TASK ITEM:
Answer these from the essay on technology and social control.
(a) Who compared western media's stance on Islam after "Satanic Verses" to an internalized fatwa?
(b) Which institutions does the essay say Dr. Farnell places his faith in?
(c) According to the footnote, what do the latest developments in home renting rob future generations of?

DOCUMENT SEGMENT:
────────────────────

Dr. Farnell refers to technological slavery, but I think the overall direction of society is more reminiscent of serfdom: rent everything, work your gig to pay that rent and, at all times, pander to the whims of your benevolent master... or else. Perhaps the inevitable end result of a liberal democracy reliant on constant growth is something liberal and democratic in name only. After all, it's easy to graciously allow average citizens a say when things are going well, but much harder when they're suddenly demanding a piece of the shrinking pie you've got your eyes on.

Neurobiologist and writer Kenan Malik once likened western media's stance on Islam after Salman Rushdie's "Satanic Verses" to an internalized fatwa. I'd like to suggest that the same has happened regarding this new ideology inside all of the institutions in which Dr. Farnell places his faith: academia, governments, police forces and the military.

While they should be the custodians of enlightenment, popular will and individual prosperity, we can no longer look to them for immediate help. They are right now firmly in the grip of people too heavily invested in big tech as a means of controlling information and thus the populace, too heavily invested economically in China (and other countries considered "ideological enemies") and finally too scared to lose their elite positions to ever concede the flaws of their new ideology. Hence (as I've written elsewhere), truly free and open technology is a danger to those who wish to wield this ideology in order to stay in power: deplatforming isn't effective if there are no central platforms to be ousted from. Being banned from having a Google account, on the other hand, can mean complete loss of income for small business owners and individuals. And not a single line in any constitution or law has to be changed.

Libre Software has a part to play here, but those who claim that "Linux has won" are wrong: platform lockout is a real thing. Crony capitalism has corporations working together with governments to design a society impossible to partake in without proprietary platforms for banking, interacting with basic utilities and filing taxes. We must learn to keep grifters and game players from implementing not just legal and financial but also ideological moats around FOSS repositories. There is a fight in the making here, too.

Dystopia, then, isn't lurking around the corner - it's well on its way to being fully implemented. The technocrats are already in power, treating us with paternalistic condescension while continually rigging the system in favor of big tech. Orwell's 1984 (except maybe sans the joycamps) is kept at bay by nothing but a lever not yet pulled to "max" and a few crumbling pages of legislation: the tech is already in place and the elites are growing ever bolder in their efforts to control us.

The present demands action

Suggesting we wait for some yet unknown disruptive technology merely turns us into complacent millenarians, biding our time until The Great Rapture magically appears to change everything for us. It absolves us of any kind of individual agency and, in effect, serves the purpose of those currently in charge. This disruptor may very well appear, but we don't know what it is and therefore can't say how it'll be used. After all, this rather gloomy discussion is pertaining to technology about which similar words of hope were spoken not that long ago.

Lastly, having faith in youth and the future isn't wrong, but let's not push the whole burden onto the younger generation. What happened to leaving the world a better place than we found it? The struggle is here and now and all able hands are useful.




1 I know that renting homes is a very old practise, but the latest developments in this field are nothing but a way of robbing future generations of the safety in owning their homes (and thus amassing some scrap of capital).

────────────────────

[Collected data entries]

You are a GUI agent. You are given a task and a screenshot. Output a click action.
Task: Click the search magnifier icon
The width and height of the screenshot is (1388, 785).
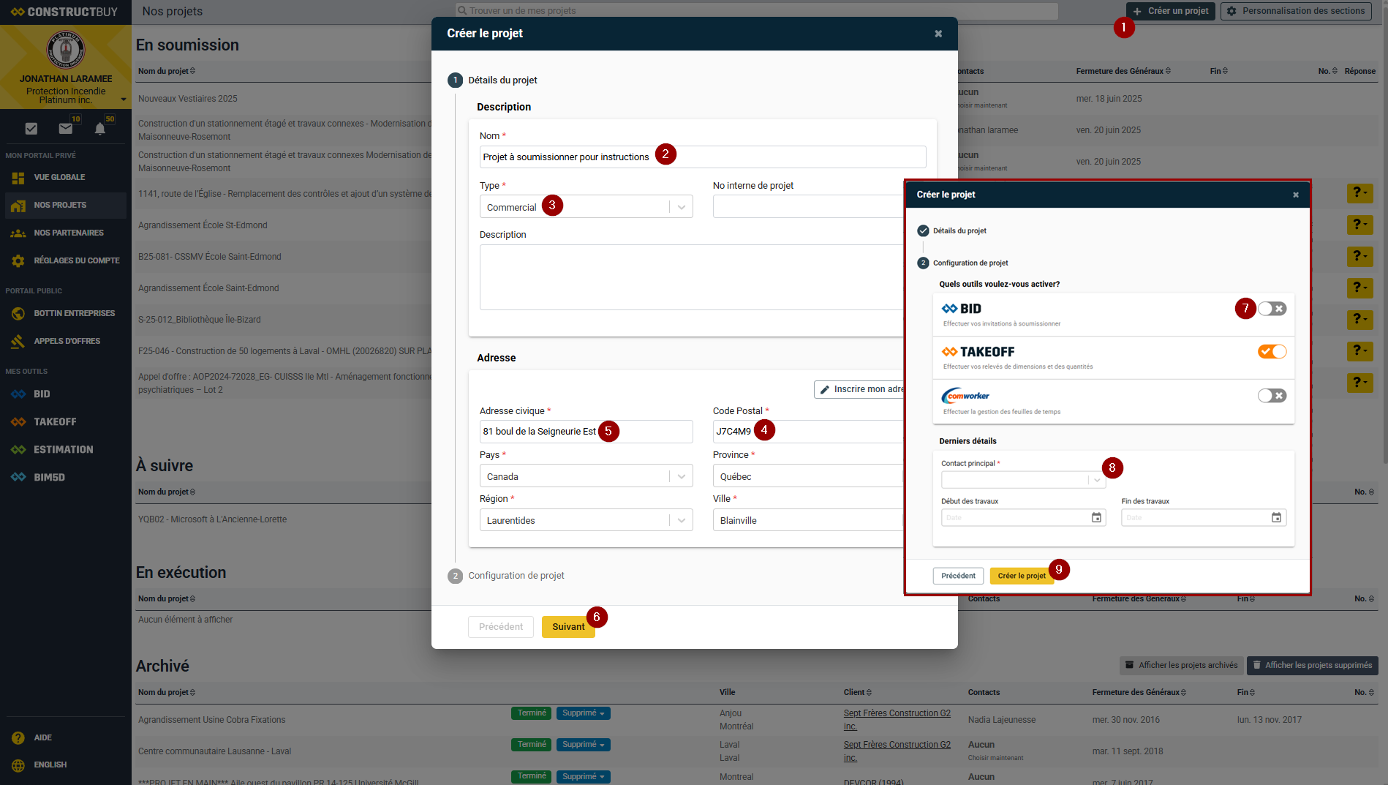point(461,11)
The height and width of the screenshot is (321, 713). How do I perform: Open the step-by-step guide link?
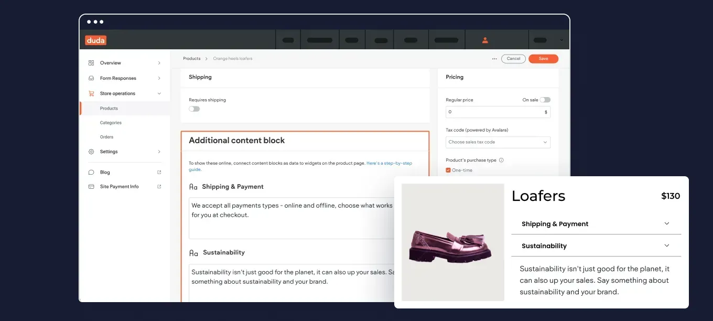tap(300, 166)
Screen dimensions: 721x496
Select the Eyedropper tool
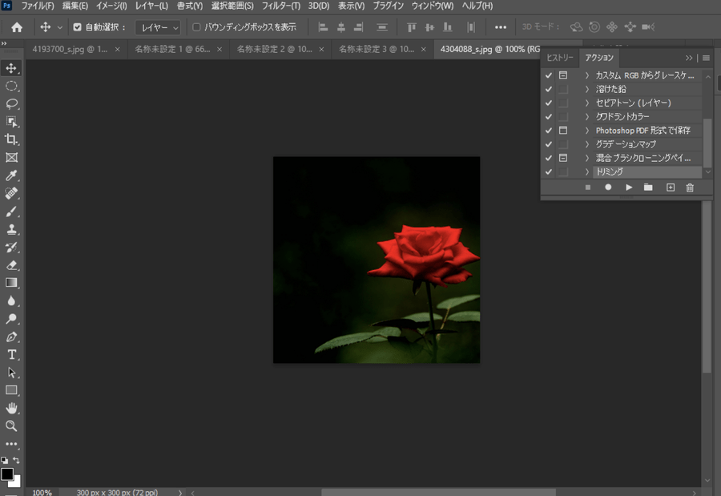pyautogui.click(x=12, y=175)
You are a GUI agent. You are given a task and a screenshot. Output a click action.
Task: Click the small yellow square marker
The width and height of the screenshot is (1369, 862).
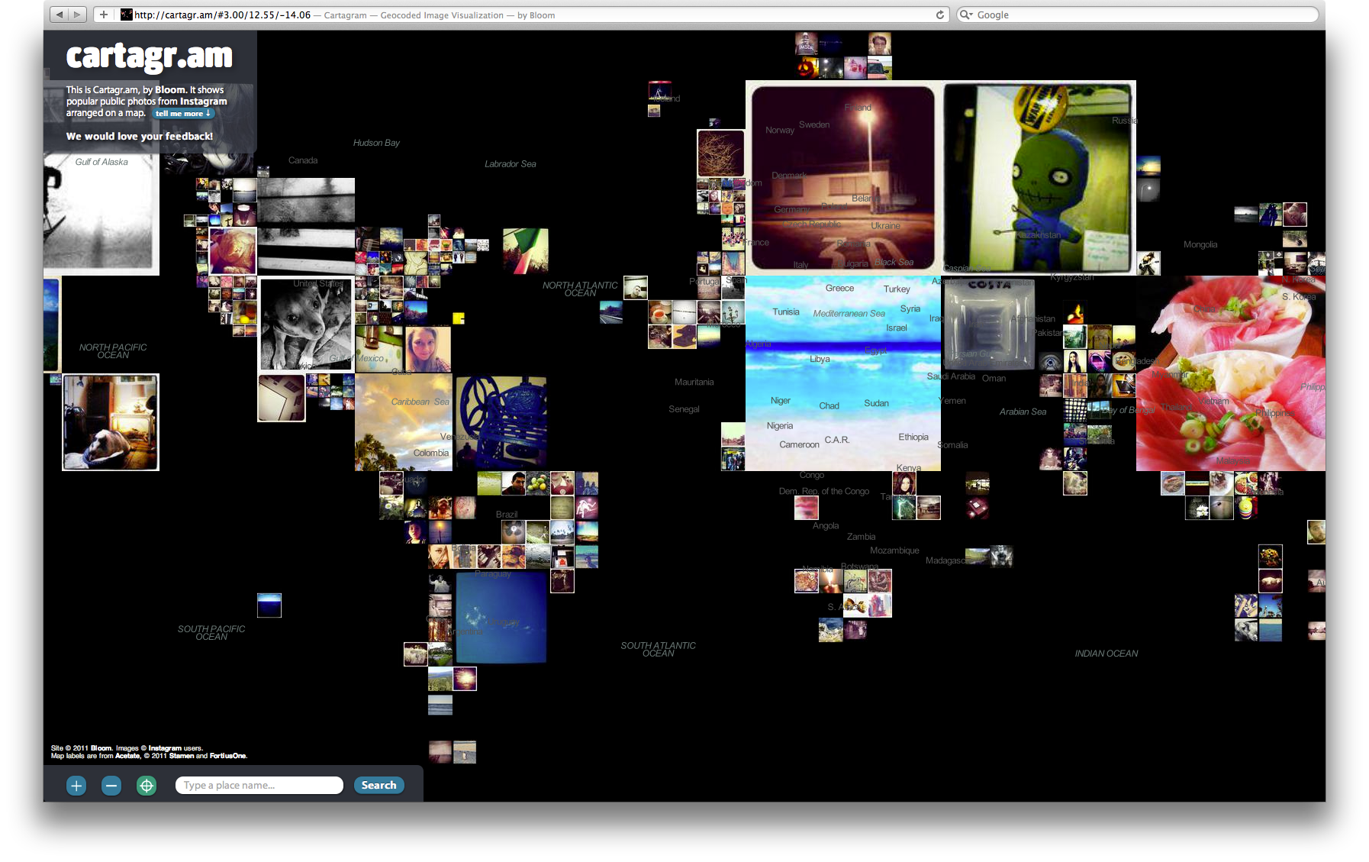(459, 318)
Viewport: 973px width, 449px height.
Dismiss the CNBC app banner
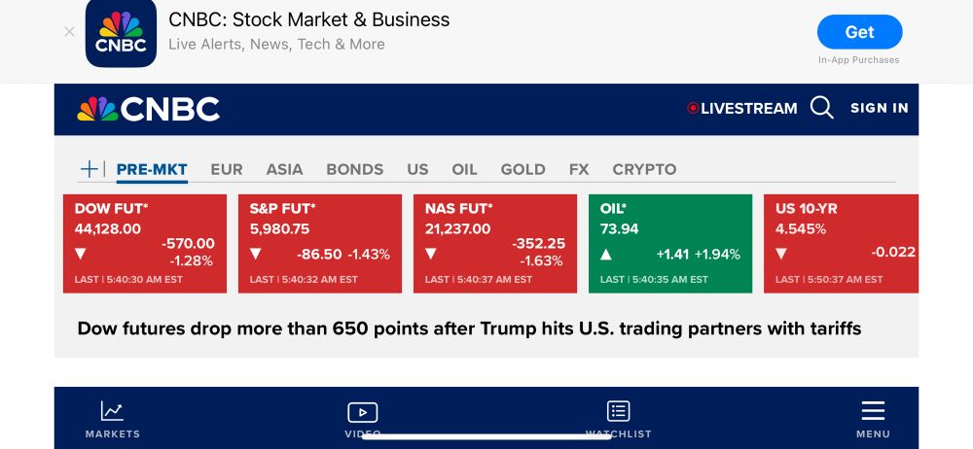[69, 32]
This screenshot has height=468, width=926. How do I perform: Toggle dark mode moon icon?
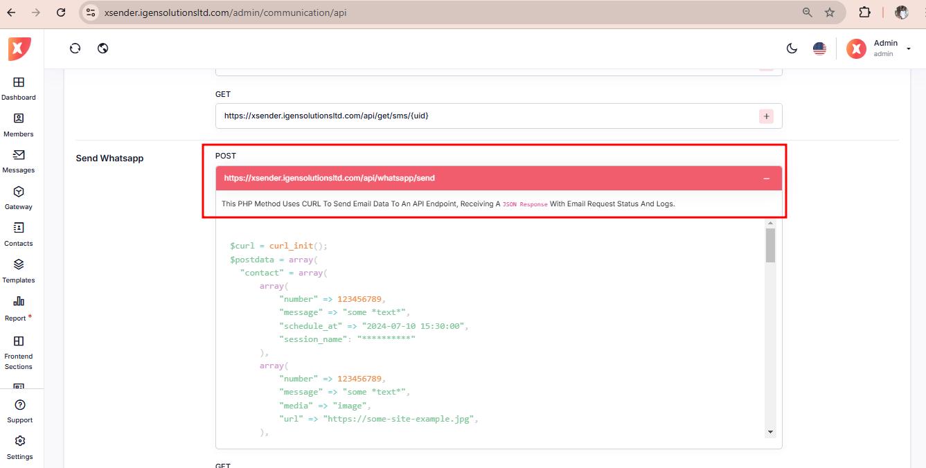[x=792, y=48]
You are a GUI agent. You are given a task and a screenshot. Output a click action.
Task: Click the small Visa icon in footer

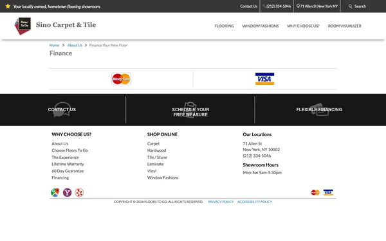pos(328,192)
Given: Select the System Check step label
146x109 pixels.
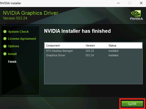Looking at the screenshot, I should pyautogui.click(x=18, y=32).
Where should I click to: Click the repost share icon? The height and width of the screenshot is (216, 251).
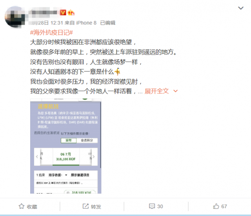(x=85, y=206)
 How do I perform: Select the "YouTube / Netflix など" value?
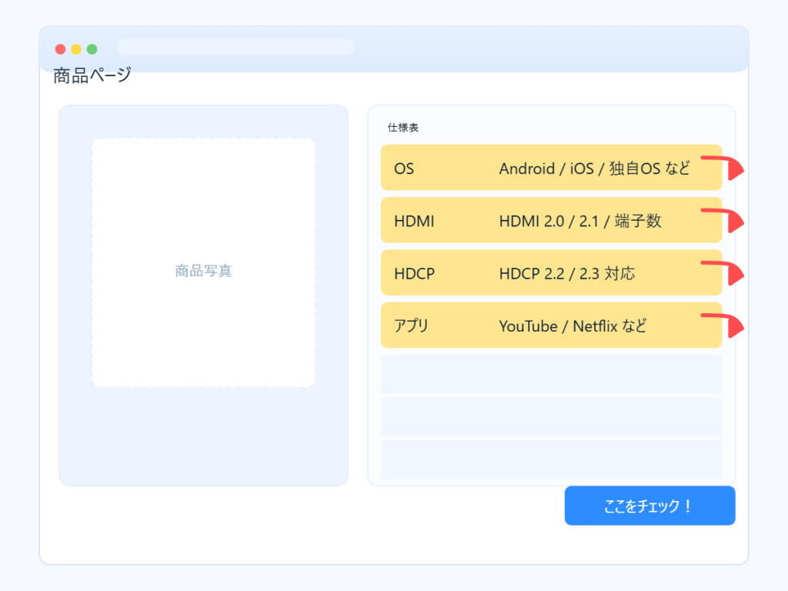(573, 326)
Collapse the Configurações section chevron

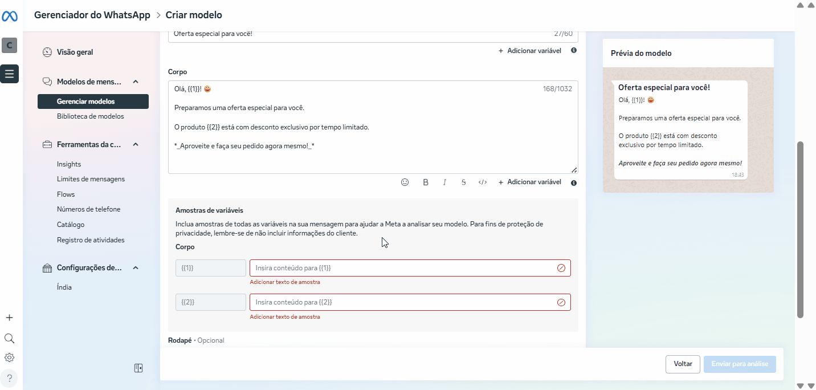coord(136,268)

────────────────────

RESULT:
(a) Neurobiologist and writer Kenan Malik.
(b) Academia, governments, police forces and the military.
(c) The safety in owning their homes, and with it the chance to amass some scrap of capital.